◇「月の舞台」趣旨
旧家に代々受け継がれてきた能舞台の継承と再生を図るべく誕生した「月の舞台」は、伝統と現代が共存する舞台芸術の優れた精華を披露するとともに、併設された介護付有料老人ホームやデイサービス施設との連携により芸術文化と医療福祉を融合させ、未来につながるアートと地域社会の新しい出会いを醸成していく。
◇作品あらすじ
吃音に苦しむ3人の男。カ行とタ行がとりわけ吃るため、電話口で自分の名字を言えない武谷。食堂で、食べたい「カレーライス」をどうしても発音できず、オヤコ丼ばかり注文する杉雄。
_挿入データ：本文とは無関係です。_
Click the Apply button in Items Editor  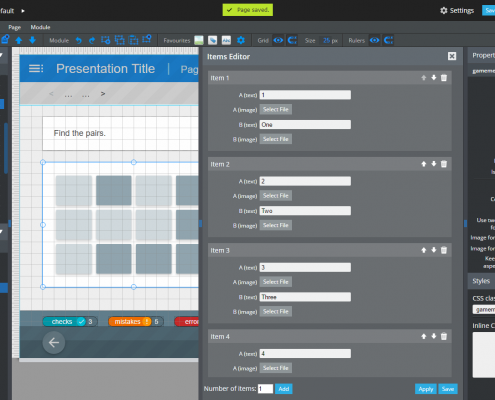coord(426,389)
仕事で各家庭を訪問する度、社名が言えないために不審人物としてまちがわれる中田。3人は日暮里の吃音矯正所で知り合い、矯正サークルをつくって吃音治療に励む。1964年6月なかばのある日、3人は渋谷の名曲喫茶で日頃の体験を話し合う。なぜ自分たちは吃ってしまうのか、その原因は何なのか、それを克服するにはどのようにすればいいのか。劣等感、言葉に対する自信の喪失、職階性意識、喧々囂々の議論はやがて60年代安保、ゼネスト、果ては出生の問題にまで遡って行く。
◇劇団黒テント
1970年代から80年代にかけて黒テントが掲げた《物語る演劇》。その目的は、「演劇の可能性を《演ずること》だけでなく、前近代の語り物等が持っていた《物語り・伝え・広める》ことの中に再発見しよう」というものでした。落語や講談のように、役者を《人物》や《演技》の背後に隠してしまうのではなく、すべてがそこから発する能動的な《語り手》として演劇という表現の最前面に押し出すことにより、近代演劇が置き忘れてきてしまった演劇のもともとの面白さが再発見できるのではないかという試みです。この手法により、小説や詩などに大幅に手を加えることなく演劇化することが可能となったのです。